Immigration Minister Chris Alexander hustled to Ottawa for consultations with officials. Prime Minister Stephen Harper defended his government's policies; the opposition leaders attacked, saying not enough had been done. They fell over themselves promising to admit more refugees fleeing the variety of conflicts that plague vast areas of the Middle East and Africa.
What we are witnessing in Europe today – and this should be borne in mind as we decide how to react in far-away, secure and morally superior Canada – is one of what already has been, and what will surely continue to be, a series of waves of refugees trying to reach the continent.
The reasons are easy to identify, the consequences extremely difficult to assess, the solutions complicated and uncertain.
Europe is politically stable and prosperous; Africa and the Middle East are not. Europe's population is steady or declining; Africa and the Middle East have exploding numbers. Europe's geography is not seriously affected by climate change; parts of Africa and the Middle East, already dry, are getting drier and therefore less fertile.
War is all but unimaginable in Europe; military conflict is a fact of life in Afghanistan, Iraq, Syria, Yemen, Libya. Human rights are respected throughout Europe (with a few exceptions); human rights are systematically abused by authoritarian and theocratic regimes in some African and many Middle Eastern countries. Women have made startling advances in almost every walk of European life; women are still discriminated against in too many parts of Africa and the Middle East.
These pressures pushing or enticing large numbers of people toward Europe will not disappear. If anything, they will intensify as the years go on, because climate change, demographic pressures, fierce intrareligious rivalries, the lack of respect for pluralism and a host of other entrenched realities will not bend to moral entreaties or military interventions from Western countries.
Those interventions have sometimes made matters worse, or at least fallen far short of achieving objectives set by those who authorized intervention. Afghanistan remains far from a stable state. Iraq, the target of a U.S. invasion, is a failed state. Libya, where a coalition of Western countries, including Canada, intervened to save citizens from leader Moammar Gadhafi, has disintegrated into warring factions.
Syria, where the West did not intervene (despite many calls for such an intervention) has fallen apart, inviting the murderous cult of the Islamic State into Syrian territory to install its caliphate, from which it has not been, and will not soon be, dislodged.
From war zones – Afghanistan, Iraq, Yemen, Syria, Libya – the migrants come, and will continue to come, to Europe by land and sea. They will come, too, for economic reasons from deep in Africa, and repressive Egypt, from troubled Sudan, South Sudan, Somalia and Eritrea – and even from profoundly corrupt and terrorist-afflicted (Boko Haram) Nigeria. They will come, if they can, from refugee camps in Gaza, Jordan, Turkey and elsewhere.
What Europe has been facing, and faces anew, is something Canada cannot contemplate and likely does not understand. About 95 per cent of those who seek entry to Canada are immigrants, 5 per cent are refugees.

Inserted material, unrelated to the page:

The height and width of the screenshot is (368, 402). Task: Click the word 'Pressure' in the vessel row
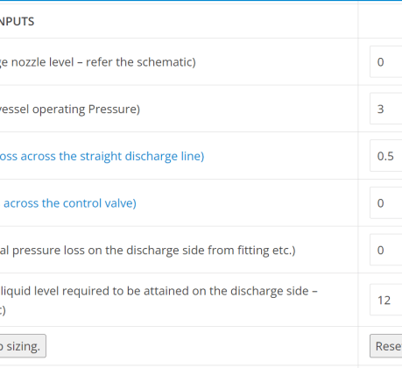(112, 109)
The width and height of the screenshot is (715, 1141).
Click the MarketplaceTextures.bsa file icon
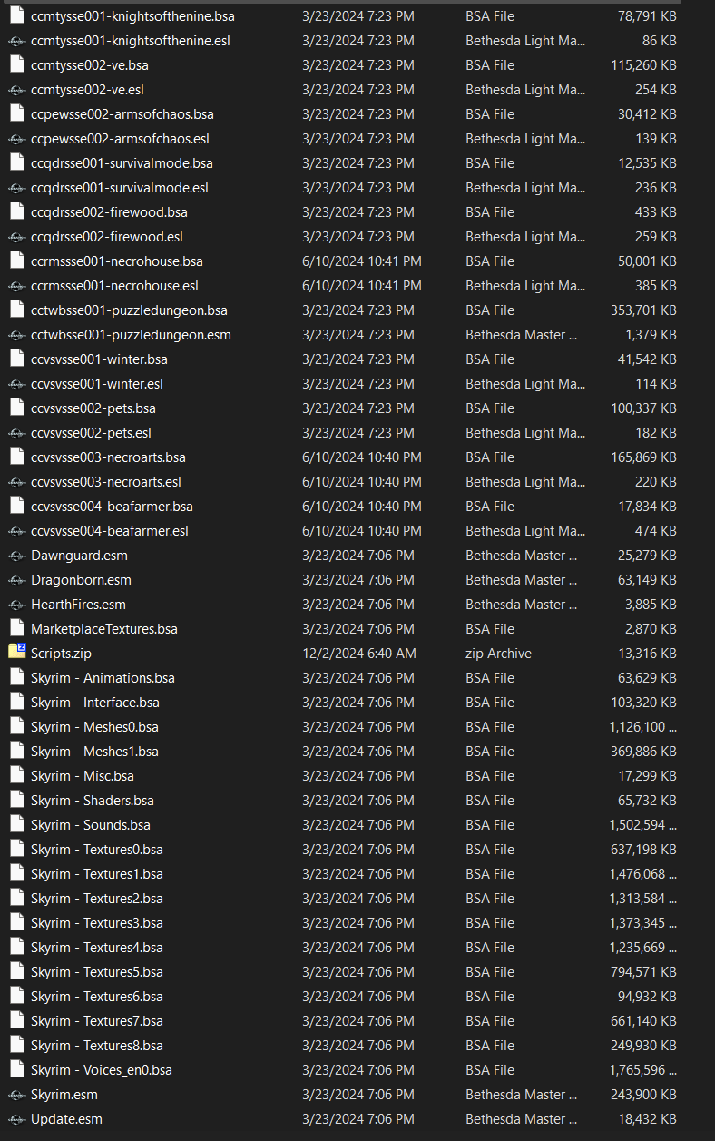pos(16,628)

Imagine if those numbers were reversed, as they are, for example, in Nordic countries. It is an open question whether Canada's self-vaunted image of tolerance would be sustained if refugees outnumbered immigrants – year after year – by 9 to 1 or more.
Our politicians have been quick to respond to the photograph of Alan Kurdi, his death a tragedy in and of itself, and a metaphor for a wider crisis. There are additional measures that Canada could and should take today, especially since so large a gap exists between the number of refugees the Harper government has said Canada will take and the actual number who have arrived.
But a considered approach, as opposed to an election-fuelled one, would recognize that today's refugee crisis in Europe will be playing itself out for many, many years, and for many, many reasons.